### Task requirements
Rewrite the material below, substituting "Select" for every "Open" and leaving everything else unchanged. Omit the pictures from your answer.

** begin **

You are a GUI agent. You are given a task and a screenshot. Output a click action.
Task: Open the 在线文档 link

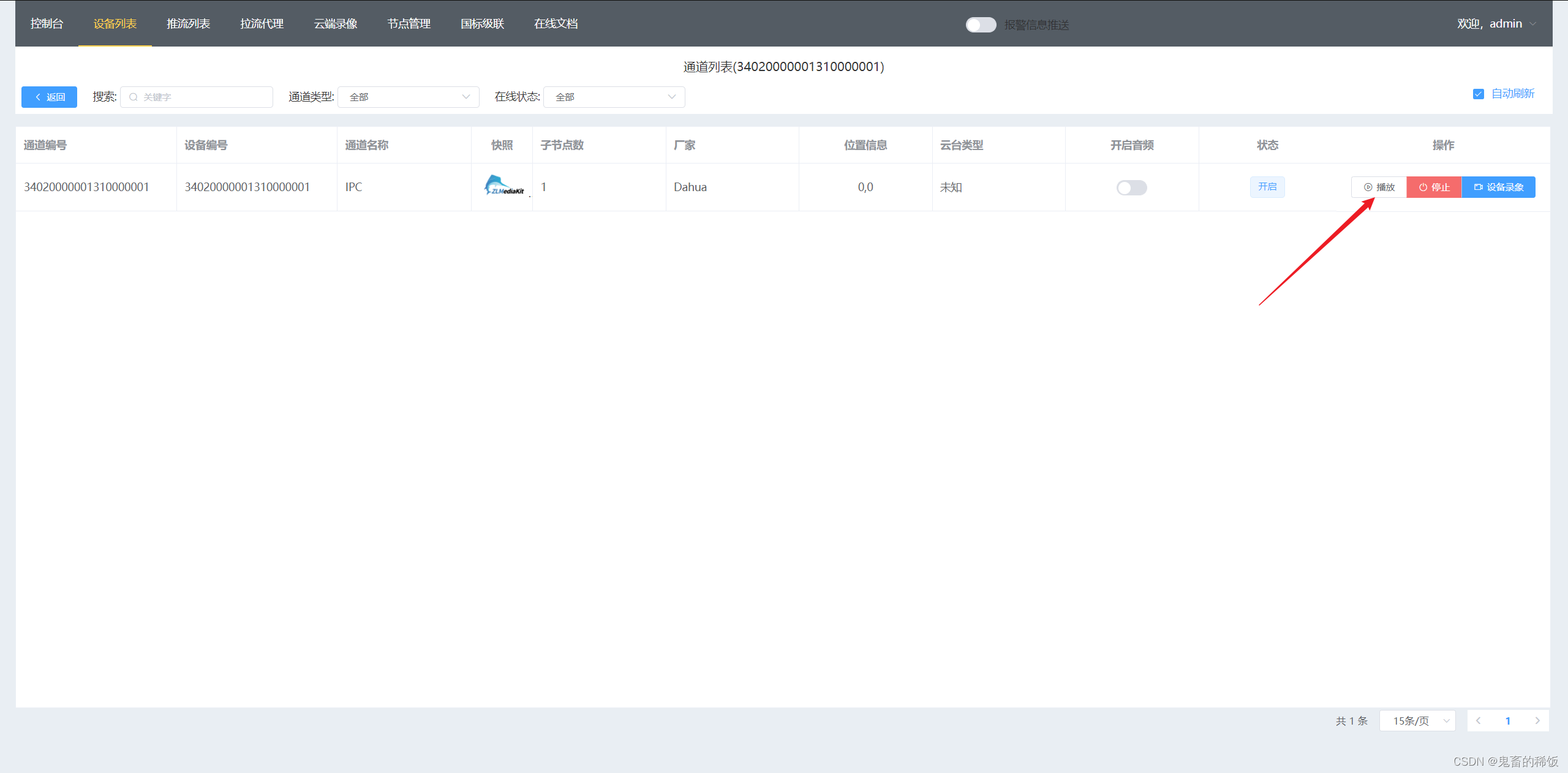(x=556, y=24)
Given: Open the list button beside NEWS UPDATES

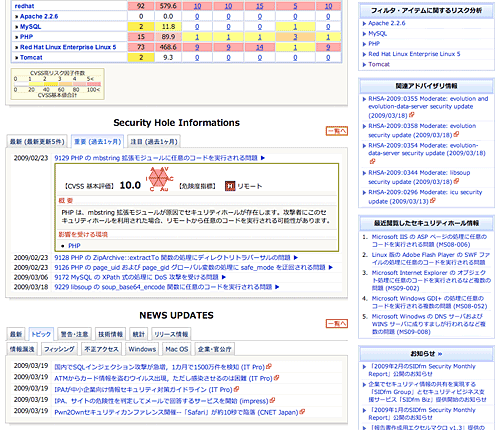Looking at the screenshot, I should [x=337, y=323].
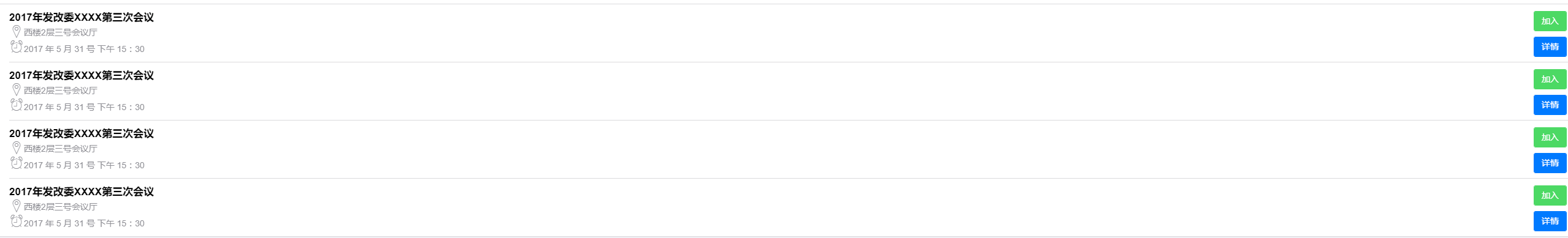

** end **

### Written solution
You are a GUI agent. You are given a task and a screenshot. Output a click action.
Task: Select the 在线文档 link

(x=556, y=24)
Given: Select the list button beside NEWS UPDATES

Looking at the screenshot, I should [x=337, y=323].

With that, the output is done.